*** Цитируемый текст

Итак, понятие «рассказ» в качестве литературоведческого стало употребляться в конце XVIII - первом десятилетии XIX века. Им пользовался И. Рижский в работе «Опыт риторики». Под рассказом он подразумевал разновидность повествования. Повествование в свою очередь рассматривал как частный вид описания. Описание же «есть такой род литературы, в котором писатель старается сколько можно живее и яснее начертать в мыслях другой какой-нибудь предмет, представить воображению своих читателей или слушателей отличные его свойства и обстоятельства» . Причем предметом описания, по мнению исследователя, могут быть чувства, вещи, иногда какое-нибудь лицо, иногда случившееся в человеческом обществе происшествие. Исходя из этого Рижский выделяет три вида описания: физические, нравственные и исторические, называемые повествованиями. Историческое описание имеет фабулу, оно «должно дать ясное понятие о каком-нибудь достопамятном происшествии»1. В прозаических сочинениях авторы следуют «естественному порядку», которого требует предмет описания. Стихотворные повествования, в отличие от прозаических, «всегда начинаются знаменитым каким-нибудь обстоятельством, случившемся уже после многих других, составляющих важную часть всего произведения; но стихотворец не опускает предварительные обстоятельства и в «пристойном месте повествования заставляет своего героя или другое, участвующее в происшествии лицо, рассказывать их»2.

******

--- Что предстоит сделать ---
1) Какие три вида описания выделяет Рижский, согласно тексту о понятии «рассказ»?
2) Продолжите текст о понятии «рассказ», начав сразу после его последнего предложения.

*** Записи данных

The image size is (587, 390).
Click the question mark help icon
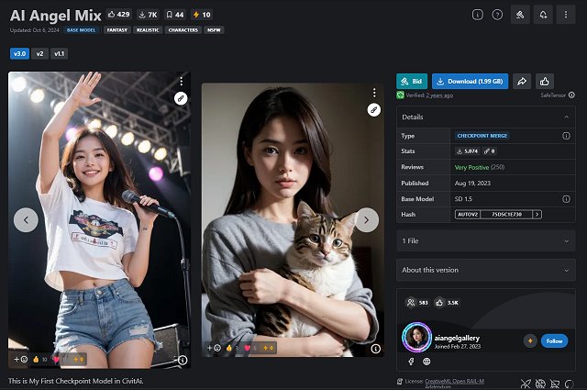pos(497,15)
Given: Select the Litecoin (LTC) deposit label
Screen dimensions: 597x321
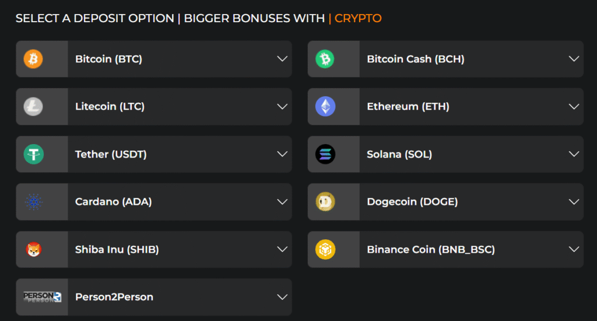Looking at the screenshot, I should point(110,107).
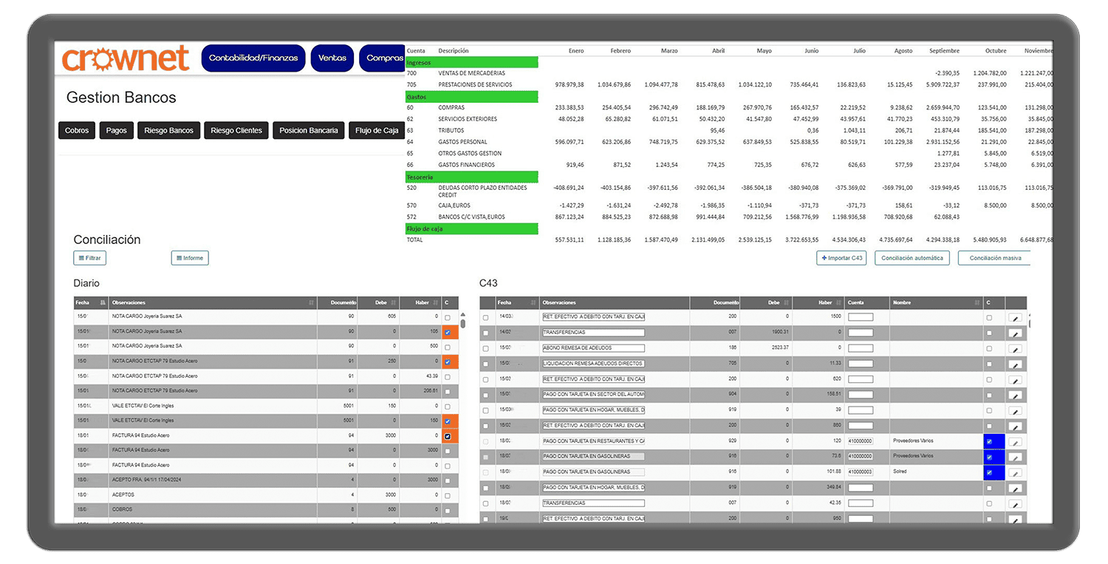
Task: Uncheck the C checkbox on the Solred row
Action: pos(989,472)
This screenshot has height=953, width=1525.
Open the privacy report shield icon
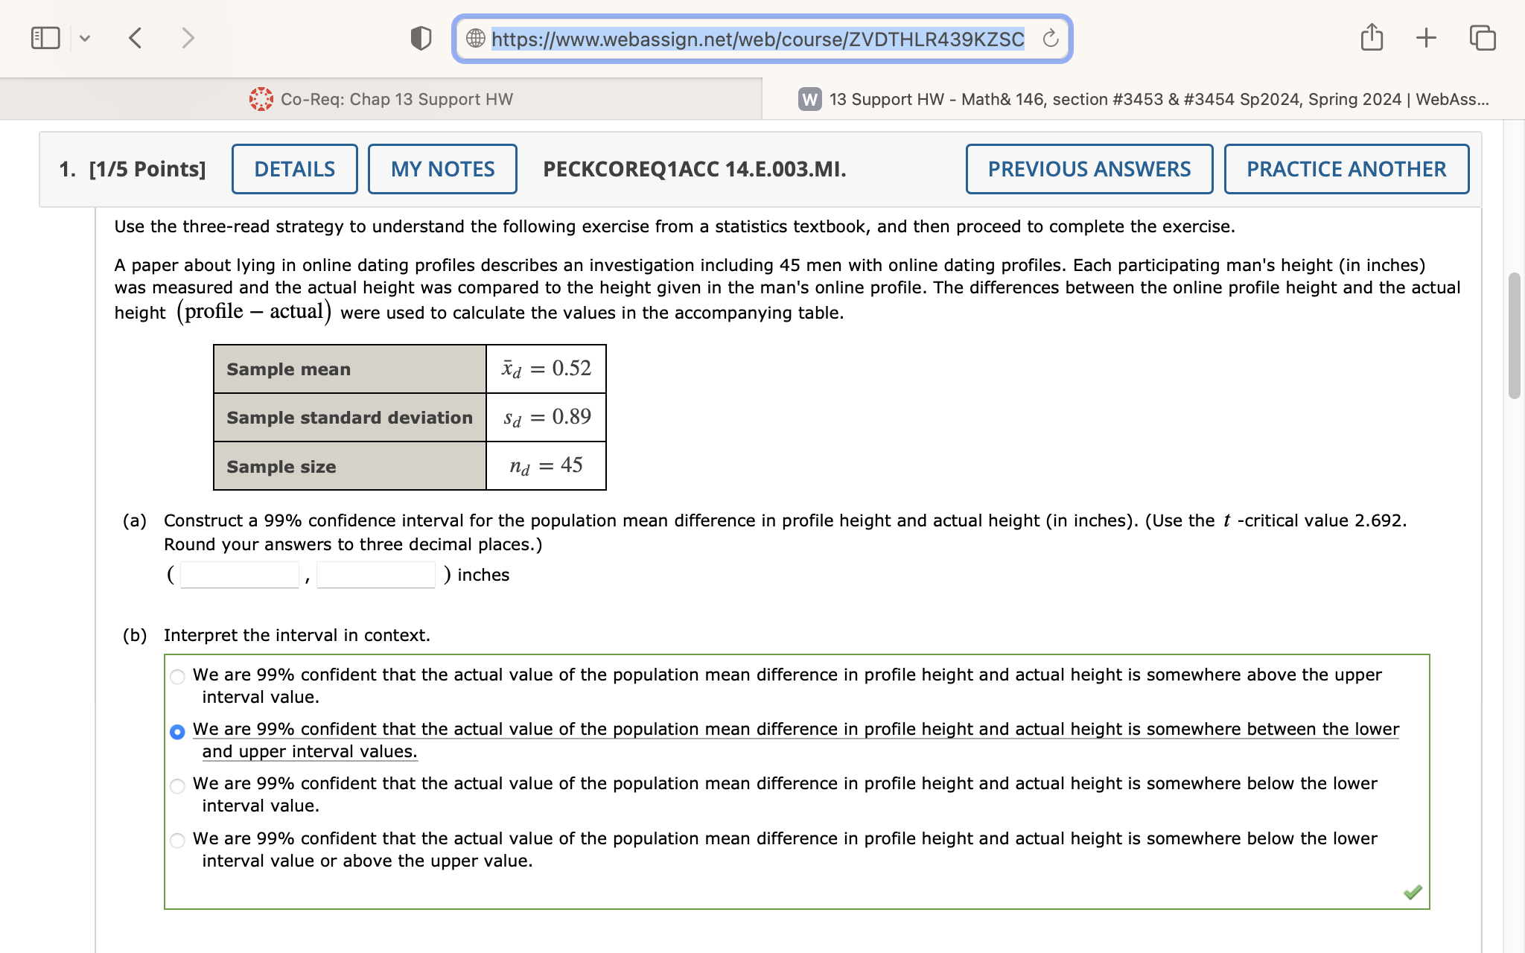pyautogui.click(x=421, y=38)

******

--- Ответы ---
1) Физические, нравственные и исторические, называемые повествованиями.

2)
Повествование выделено И. Рижским и в составе другого ораторского жанра - большой речи. Оно могло составлять вторую его часть, следующую за приступом. Если в приступе автор заявил мысль, связанную с историческим происшествием, то во второй части, поясняя происшествие, он пересказывает его. «Пересказ», «рассказ» расцениваются И. Рижским как один из видов повествования. Так мы наблюдаем сближение понятий «повествование» и «рассказ».
С другой стороны, можно было отметить случаи, когда повествование по-прежнему называли рассказом. Говоря о свойствах романа, А. Мерзляков среди них отметил «образ рассказа», т.е. искусство описывать характеры действующих лиц3. И. Рижский выделял в качестве родов литературы описание и повествование; А. Мерзляков вместо «повествование» уже говорит «пиитический рассказ», которым пользуется для обозначения тех случаев, когда поэзия «заключается...в историческом представлении истинных п вымышленных происшествий и деяний»4. «Историческое представление» здесь значит последовательное изложение, т.е. так, как происходило на самом деле. Понятие «рассказ» начинает обозначать повествование о событии или происшествии.
Так постепенно закрепилось в литературоведении понятие «рассказ», однако в дальнейшем его содержание неоднократно изменялось и уточнялось.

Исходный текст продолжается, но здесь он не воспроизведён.